**DESCRIPTION OF THE TASK**
Copy word for word the part of the cricket commentary below that begins with "I was about" and ends after "than 8-12 overs.".

**EXTRACT TO READ**
• • • •
I was about right with my projection, I said England would be four down around 150 and I was all of 16 runs out which isn't bad in a pretty high scoring affair.
A lot of the pundits are slating England for going out of the blocks too fast, their theories are all well and good, saying they needed to keep wickets in hand for a late onslaught, but if you don't score runs early on you'll leave yourself too much to do and wickets in hand are useless if you are losing wickets regularly trying to sustain eight an over for more than 8-12 overs.
England were :
10 overs 64/1 - 6.40 rpo, required 7.40 rpo
20 overs 118/2 - 5.90 rpo, required 8.07
30 overs 169/4 - 5.63 rpo, required 9.80
40 overs 237/8 - 5.93 rpo, required 12.30
New Zealand were :
10 overs 36/1 - 3.60 rpo
20 overs 98/1 - 4.90 rpo
30 overs 160/2 - 5.33 rpo
40 overs 227/2 - 5.68 rpo
50 overs 359/3 - 7.18 rpo
You cannot plan to score 132 runs for 1 wicket off the last 10 overs, no matter what the pundits "think". England conceded way too many in that closing spell, maybe if one batsman had batted through like Guptill it
might have been possible, but I think that was a one-off innings and England's bowling is weak. Even 100 off the last 10 would have been tough, if the target had been closer to 300 England might have had a shot.
• • • •
**EXERCISE DATA**
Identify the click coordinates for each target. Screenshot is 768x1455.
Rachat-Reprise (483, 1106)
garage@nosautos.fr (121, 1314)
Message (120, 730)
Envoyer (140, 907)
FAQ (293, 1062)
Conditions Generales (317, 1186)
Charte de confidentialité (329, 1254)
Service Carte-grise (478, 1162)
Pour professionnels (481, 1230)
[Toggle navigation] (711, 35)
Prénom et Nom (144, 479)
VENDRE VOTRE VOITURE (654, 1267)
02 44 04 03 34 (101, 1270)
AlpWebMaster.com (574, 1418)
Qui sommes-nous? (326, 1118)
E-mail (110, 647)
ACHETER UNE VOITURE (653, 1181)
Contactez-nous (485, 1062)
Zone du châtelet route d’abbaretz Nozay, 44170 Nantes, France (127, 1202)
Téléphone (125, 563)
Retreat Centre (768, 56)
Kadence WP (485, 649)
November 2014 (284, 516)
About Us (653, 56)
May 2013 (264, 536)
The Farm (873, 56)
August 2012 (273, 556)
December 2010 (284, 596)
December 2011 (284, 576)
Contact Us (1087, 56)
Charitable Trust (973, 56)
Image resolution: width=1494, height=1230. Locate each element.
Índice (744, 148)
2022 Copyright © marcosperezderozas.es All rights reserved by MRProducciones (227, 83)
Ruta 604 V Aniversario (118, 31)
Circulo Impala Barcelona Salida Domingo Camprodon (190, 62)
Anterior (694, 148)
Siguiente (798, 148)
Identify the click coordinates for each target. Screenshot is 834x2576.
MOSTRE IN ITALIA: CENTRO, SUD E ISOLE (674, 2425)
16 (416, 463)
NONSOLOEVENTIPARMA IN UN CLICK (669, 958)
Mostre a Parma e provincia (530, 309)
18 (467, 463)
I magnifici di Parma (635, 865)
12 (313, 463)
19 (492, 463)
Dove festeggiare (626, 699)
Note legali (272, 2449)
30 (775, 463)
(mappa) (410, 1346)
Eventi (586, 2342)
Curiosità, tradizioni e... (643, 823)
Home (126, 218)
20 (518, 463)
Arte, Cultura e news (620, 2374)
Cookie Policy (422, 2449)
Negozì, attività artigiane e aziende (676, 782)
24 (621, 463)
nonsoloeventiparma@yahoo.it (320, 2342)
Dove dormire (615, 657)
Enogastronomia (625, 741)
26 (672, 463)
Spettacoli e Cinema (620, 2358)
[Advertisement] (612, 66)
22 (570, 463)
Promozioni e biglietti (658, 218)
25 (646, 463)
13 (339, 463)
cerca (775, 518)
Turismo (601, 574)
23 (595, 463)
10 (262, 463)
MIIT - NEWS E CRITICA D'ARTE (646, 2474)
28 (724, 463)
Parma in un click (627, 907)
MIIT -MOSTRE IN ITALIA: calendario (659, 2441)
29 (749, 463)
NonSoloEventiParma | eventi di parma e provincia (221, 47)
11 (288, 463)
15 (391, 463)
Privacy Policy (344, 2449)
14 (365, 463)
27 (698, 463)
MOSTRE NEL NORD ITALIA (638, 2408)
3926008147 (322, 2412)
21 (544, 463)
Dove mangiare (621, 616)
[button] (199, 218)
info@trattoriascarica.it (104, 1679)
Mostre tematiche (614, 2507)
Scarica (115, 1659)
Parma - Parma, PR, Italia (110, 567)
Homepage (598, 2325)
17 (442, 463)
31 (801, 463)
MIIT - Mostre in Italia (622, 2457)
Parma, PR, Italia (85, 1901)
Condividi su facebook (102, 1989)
• • • •
**TASK OUTPUT**
I was about right with my projection, I said England would be four down around 150 and I was all of 16 runs out which isn't bad in a pretty high scoring affair.
A lot of the pundits are slating England for going out of the blocks too fast, their theories are all well and good, saying they needed to keep wickets in hand for a late onslaught, but if you don't score runs early on you'll leave yourself too much to do and wickets in hand are useless if you are losing wickets regularly trying to sustain eight an over for more than 8-12 overs.